The bad part is that is shows that the market can be manipulated, which, by inference, means that it is not always the best place to discover the right price for a stock.
Put another way, the market isn’t always right. Warren Buffett famously said: “I’d be a bum in the street with a tin cup if markets were efficient”.
That said, the market can be a great place to create wealth. But it is also a great place to destroy wealth if we don’t think independently. Let’s not forget that the market is a collection of people with different biases and objectives.
At any given moment in time, their motivations may be very different to our own. In other words, the market can be as complex as it is simple.
The upshot is that we should try to stay within our circle of competence, whether it is growth, value, or income. FOMO and YOLO, by the way, are not investing disciplines.
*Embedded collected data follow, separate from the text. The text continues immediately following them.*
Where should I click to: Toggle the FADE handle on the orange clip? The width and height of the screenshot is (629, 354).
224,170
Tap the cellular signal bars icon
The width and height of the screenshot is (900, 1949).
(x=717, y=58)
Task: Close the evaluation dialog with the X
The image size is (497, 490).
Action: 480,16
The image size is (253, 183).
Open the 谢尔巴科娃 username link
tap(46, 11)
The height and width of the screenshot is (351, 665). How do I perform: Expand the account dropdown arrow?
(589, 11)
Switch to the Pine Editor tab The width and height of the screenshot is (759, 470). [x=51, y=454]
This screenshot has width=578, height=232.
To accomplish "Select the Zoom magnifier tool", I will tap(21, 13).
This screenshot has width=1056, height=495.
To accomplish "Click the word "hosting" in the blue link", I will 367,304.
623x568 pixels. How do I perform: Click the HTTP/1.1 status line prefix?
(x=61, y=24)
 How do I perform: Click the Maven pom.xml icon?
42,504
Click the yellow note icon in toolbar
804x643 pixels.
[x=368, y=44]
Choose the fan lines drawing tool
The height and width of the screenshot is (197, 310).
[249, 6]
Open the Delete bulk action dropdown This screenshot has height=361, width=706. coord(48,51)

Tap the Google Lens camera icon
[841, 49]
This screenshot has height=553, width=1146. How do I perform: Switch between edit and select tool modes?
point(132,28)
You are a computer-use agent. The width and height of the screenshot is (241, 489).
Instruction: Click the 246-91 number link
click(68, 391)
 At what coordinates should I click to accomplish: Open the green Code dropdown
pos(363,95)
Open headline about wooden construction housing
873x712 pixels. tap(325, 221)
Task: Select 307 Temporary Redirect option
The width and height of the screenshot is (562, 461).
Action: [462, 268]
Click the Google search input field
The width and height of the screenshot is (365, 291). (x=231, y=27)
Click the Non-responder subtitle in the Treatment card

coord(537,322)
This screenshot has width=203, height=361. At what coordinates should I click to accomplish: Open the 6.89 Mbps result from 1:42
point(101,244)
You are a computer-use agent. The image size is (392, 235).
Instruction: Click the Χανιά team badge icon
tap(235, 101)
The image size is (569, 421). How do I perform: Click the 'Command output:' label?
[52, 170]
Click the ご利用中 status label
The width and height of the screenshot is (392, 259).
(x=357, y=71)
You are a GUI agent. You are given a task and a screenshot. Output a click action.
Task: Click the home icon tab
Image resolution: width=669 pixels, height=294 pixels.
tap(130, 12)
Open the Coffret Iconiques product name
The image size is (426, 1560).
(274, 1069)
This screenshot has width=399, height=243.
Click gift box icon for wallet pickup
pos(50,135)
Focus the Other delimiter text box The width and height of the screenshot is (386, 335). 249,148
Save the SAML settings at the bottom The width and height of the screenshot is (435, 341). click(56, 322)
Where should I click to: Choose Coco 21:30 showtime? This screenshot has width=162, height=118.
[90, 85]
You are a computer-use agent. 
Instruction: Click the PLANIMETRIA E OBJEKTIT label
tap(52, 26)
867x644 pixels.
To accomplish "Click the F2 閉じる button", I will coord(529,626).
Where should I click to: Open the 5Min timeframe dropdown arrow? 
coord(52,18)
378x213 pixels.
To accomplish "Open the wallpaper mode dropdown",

What should matter to us right now, is that there are worrying signs of inflation stirring in the global economy. The jury is still out as to whether the inflationary pressures are transitory or entrenched.
If you want to FOMO about something, then be very afraid of missing out on putting your money into inflation-beating assets. Why? Because you don’t only live once, but the money that you save today will need to sustain you when decide it is time to stop work.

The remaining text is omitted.